What to produce: Work through the entries below line by line and give the number of lines with the string "policy", nothing else.

Records supplied:
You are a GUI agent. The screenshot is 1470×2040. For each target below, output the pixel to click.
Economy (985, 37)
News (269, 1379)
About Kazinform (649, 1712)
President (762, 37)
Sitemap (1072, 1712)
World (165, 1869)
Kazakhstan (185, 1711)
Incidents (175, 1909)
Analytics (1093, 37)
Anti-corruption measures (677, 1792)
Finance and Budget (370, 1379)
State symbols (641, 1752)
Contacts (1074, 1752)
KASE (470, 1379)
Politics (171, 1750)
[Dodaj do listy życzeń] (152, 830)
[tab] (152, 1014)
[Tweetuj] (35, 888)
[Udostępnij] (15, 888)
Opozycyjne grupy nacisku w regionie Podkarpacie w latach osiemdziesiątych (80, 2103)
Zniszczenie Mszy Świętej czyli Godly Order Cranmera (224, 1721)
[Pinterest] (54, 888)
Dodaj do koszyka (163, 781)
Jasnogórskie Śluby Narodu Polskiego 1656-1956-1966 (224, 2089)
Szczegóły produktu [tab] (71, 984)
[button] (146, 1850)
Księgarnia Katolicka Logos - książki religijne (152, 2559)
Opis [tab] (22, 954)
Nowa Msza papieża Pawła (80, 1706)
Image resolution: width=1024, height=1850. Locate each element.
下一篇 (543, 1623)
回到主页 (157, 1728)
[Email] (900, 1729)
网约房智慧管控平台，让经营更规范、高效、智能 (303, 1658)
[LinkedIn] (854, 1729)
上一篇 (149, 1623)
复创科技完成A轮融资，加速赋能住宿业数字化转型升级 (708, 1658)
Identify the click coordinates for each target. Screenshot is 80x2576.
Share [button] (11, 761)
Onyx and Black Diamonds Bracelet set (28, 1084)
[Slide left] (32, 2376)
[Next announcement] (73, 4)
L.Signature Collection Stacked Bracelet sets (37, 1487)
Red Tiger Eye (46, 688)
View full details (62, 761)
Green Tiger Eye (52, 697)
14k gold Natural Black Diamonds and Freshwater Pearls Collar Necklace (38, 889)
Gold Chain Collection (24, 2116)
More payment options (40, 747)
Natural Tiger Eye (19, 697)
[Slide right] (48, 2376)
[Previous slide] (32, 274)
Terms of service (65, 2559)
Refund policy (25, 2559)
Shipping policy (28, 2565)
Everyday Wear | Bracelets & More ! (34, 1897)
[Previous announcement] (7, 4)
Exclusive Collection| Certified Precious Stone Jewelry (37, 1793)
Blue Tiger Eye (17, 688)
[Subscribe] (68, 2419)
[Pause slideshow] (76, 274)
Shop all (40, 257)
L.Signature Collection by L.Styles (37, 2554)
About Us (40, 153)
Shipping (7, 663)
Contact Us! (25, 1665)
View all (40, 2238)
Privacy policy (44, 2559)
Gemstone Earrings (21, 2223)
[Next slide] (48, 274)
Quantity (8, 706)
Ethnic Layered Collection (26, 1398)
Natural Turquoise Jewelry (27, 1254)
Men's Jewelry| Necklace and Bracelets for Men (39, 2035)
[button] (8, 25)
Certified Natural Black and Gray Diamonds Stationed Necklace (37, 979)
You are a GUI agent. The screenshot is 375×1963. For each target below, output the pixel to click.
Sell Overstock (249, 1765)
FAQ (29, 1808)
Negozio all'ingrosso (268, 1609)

Written solution: 3